The upcoming Standard and Premium Editions of the product technically stitch together a collection of Microsoft's core server applications and its server operating system, Windows Server 2003, in a way that helps smaller users get essential pieces of its technical infrastructure up more quickly. Company officials believe that this tighter integration can serve as a foundation for smaller companies to build customized solutions more easily.
"We have taken core technologies and built simplicity integration code that ties all of them together, so users can build out a variety of small-business scenarios they can get better value from. It is more than just offering Windows and applications bundled together," says Katy Hunter, group product manager with Microsoft's Windows Server Division.
Pricing for the Standard Edition is $599 and includes a license for five clients. The Premium Edition costs $1499, also with a license for five clients. This is an increase over the price of previous versions.
Analysts agree that smooth integration of the components is the key to attracting smaller shops, particularly those buying their first server, since these buyers typically lack the technical expertise and the inclination to do technical tweaking and fine-tuning.
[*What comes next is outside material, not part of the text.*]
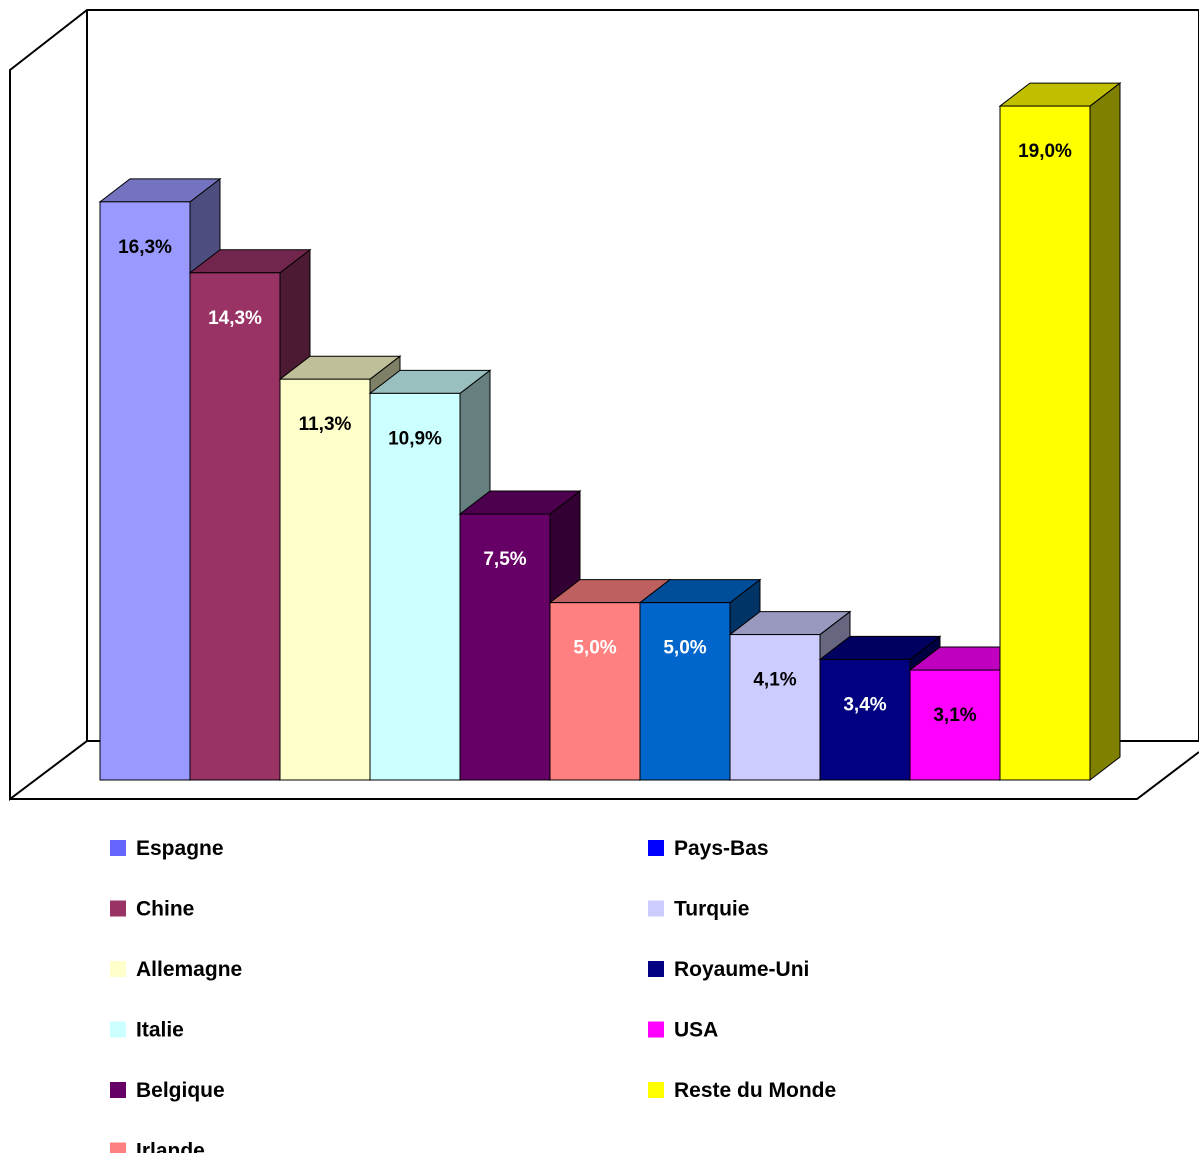 The image size is (1199, 1158). I want to click on legend-label-reste-du-monde: Reste du Monde, so click(755, 1090).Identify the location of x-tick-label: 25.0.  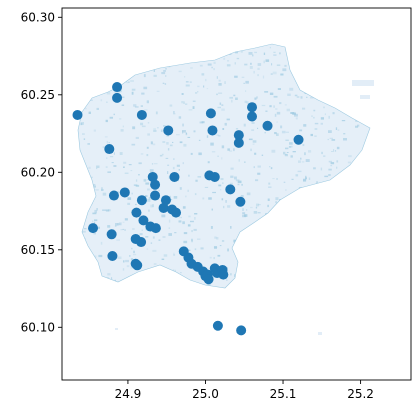
(206, 394).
"A smooth job of integration is what smaller companies are going to need in large measure with a product like this, where typically they do not have IT staffs to do all the fine tunings and tweaks to get up and running," says Ray Boggs, vice president in charge of Small and Medium Size Business Research at IDC.
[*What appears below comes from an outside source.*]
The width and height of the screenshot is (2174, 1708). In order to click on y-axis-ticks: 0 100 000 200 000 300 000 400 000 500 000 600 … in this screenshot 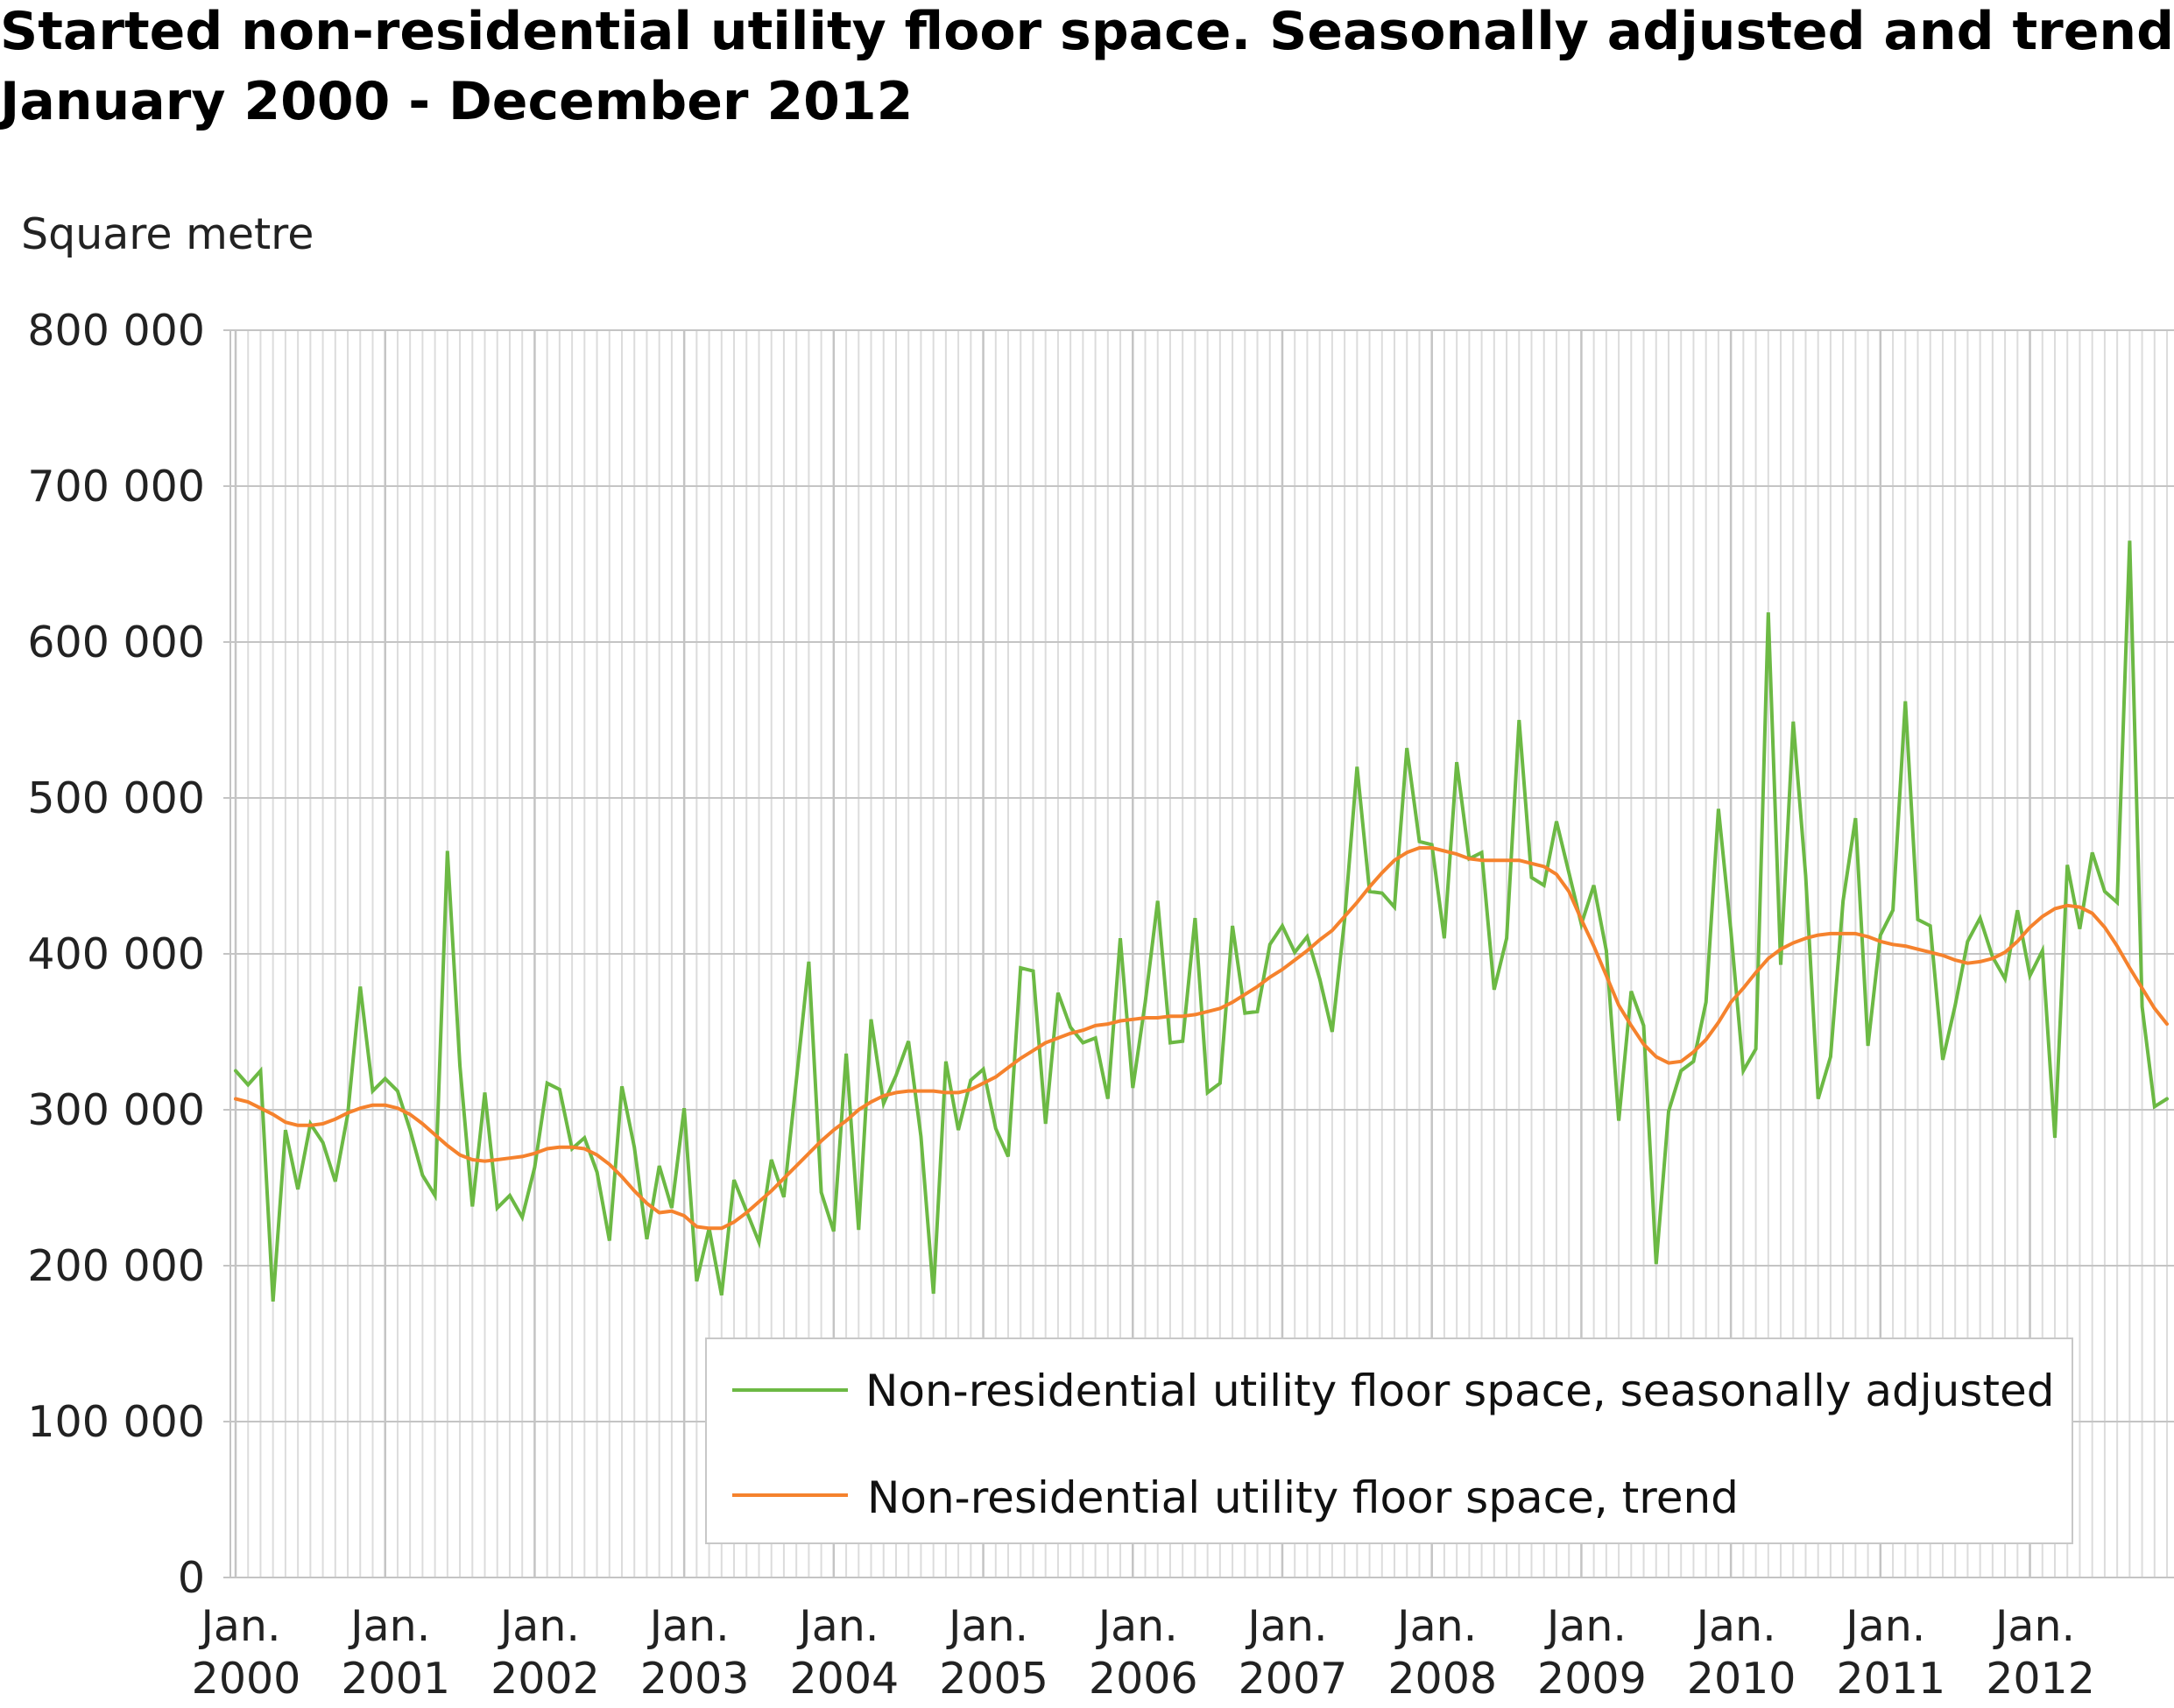, I will do `click(116, 955)`.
While Microsoft has made the product simpler than its predecessor (Windows Small Business Server 2000) to install and configure, small users will still need the help of value-added resellers (VARs).
"They have made it easier to set up, but you definitely need the support of a VAR. The average small business, unless it has a strong IT background--meaning it is very familiar with networking and the setup of clients--will need a VAR. And that VAR will need SBS training to understand its lingo," says Mikka Krammer, research vice president with Gartner's Small and Medium Business Group.
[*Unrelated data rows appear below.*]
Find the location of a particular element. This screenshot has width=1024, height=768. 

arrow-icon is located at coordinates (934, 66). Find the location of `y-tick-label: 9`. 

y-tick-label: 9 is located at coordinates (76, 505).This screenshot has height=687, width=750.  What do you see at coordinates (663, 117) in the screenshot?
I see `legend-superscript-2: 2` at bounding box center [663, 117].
Krammer points out one example of how tighter integration across the components helps simplify things: Instead of having to go out to the Exchange Server or Active Directory to add a new user, administrators can just enter a user's name once, after which the system will automatically do the necessary background work to ensure that the new user can work with those products.
"Adding new users is pretty intuitive if you are familiar with a computer. [The software] automatically sets up Exchange or Active Directory for users, giving them an ID and password for remote access to a Windows Sharepoint intranet site for that enterprise, for example," Krammer says.
The Standard Edition of the product includes Windows Server 2003, Microsoft Exchange Server 2003, Windows Sharepoint Services, and the Microsoft Shared Fax Service. The Premium Edition includes everything in the Standard Edition plus the company's Internet Security and Acceleration Server 2000, SQL Server 2000, and Office FrontPage 2003.
Hunter contends that small companies are slow to accept standard IT technology because they often find it too difficult to integrate, and because many shops remain unconvinced that such investments return much economic or productivity value. Citing market penetration numbers, Hunter says that only 19 percent of small companies in the U.S. market have servers, though 66 percent have more than one PC, making them candidates to gravitate from personal computing to business computing.
"We discovered that smaller companies often can't articulate their technology needs because they don't have a baseline from which they can start that discussion. So a lot of the R&D work we did was observational, just watching how they got their jobs done," Hunter says.
Microsoft officials believe they have abundant opportunities among smaller companies, he adds.